# PAT 1048 Find Coins (25分) 硬币面值做数组下标即排序

### 题目

Eva loves to collect coins from all over the universe, including some other planets like Mars. One day she visited a universal shopping mall which could accept all kinds of coins as payments. However, there was a special requirement of the payment: for each bill, she could only use exactly two coins to pay the exact amount.

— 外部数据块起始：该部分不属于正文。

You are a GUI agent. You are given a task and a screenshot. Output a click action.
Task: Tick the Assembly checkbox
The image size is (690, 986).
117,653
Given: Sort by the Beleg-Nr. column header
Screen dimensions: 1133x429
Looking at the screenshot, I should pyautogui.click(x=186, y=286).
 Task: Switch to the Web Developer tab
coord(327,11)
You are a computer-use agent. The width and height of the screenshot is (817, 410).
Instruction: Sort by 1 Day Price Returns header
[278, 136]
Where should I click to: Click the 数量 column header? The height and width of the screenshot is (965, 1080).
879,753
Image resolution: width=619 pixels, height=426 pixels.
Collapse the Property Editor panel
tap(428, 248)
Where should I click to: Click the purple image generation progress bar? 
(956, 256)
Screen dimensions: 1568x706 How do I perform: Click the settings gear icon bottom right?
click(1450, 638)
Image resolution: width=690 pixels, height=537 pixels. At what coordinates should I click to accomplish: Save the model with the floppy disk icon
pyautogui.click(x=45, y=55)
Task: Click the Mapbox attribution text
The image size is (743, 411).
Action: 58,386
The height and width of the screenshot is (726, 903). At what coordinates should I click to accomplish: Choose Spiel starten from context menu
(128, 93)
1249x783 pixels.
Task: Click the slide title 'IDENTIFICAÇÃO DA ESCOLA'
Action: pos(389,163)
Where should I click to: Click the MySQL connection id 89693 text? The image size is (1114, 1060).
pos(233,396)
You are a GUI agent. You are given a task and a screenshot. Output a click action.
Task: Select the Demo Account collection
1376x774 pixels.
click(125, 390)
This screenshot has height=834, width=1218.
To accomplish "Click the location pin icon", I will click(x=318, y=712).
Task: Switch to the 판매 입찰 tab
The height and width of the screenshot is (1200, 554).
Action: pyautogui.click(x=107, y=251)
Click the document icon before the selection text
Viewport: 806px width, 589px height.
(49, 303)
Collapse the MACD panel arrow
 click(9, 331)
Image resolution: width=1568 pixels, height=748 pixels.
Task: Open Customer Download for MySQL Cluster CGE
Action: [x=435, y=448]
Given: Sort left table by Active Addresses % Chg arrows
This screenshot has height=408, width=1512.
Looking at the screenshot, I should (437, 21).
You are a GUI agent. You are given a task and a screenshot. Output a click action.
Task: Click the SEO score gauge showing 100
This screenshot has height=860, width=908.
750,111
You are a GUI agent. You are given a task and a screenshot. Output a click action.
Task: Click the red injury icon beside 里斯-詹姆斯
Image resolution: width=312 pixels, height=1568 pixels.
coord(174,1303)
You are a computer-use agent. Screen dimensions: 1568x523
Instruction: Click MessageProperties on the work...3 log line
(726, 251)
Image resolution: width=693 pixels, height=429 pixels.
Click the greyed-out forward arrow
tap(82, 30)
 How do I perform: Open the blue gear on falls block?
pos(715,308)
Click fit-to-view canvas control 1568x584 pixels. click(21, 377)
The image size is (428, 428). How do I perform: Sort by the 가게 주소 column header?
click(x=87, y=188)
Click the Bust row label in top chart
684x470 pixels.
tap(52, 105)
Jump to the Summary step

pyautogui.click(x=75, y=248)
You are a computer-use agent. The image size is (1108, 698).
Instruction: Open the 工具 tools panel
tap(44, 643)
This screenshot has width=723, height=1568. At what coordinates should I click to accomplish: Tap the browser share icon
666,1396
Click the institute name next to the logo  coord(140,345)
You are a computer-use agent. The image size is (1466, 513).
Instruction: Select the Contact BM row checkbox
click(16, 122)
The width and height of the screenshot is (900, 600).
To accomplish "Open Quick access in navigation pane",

Since she has as many as 105​​ coins with her, she definitely needs your help. You are supposed to tell her, for any given amount of money, whether or not she can find two coins to pay for it.

Input Specification: Each input file contains one test case. For each case, the first line contains 2 positive numbers: N (≤105​​ , the total number of coins) and M (≤10​3​​ , the amount of money Eva has to pay). The second line contains N face values of the coins, which are all positive numbers no more than 500. All the numbers in a line are separated by a space.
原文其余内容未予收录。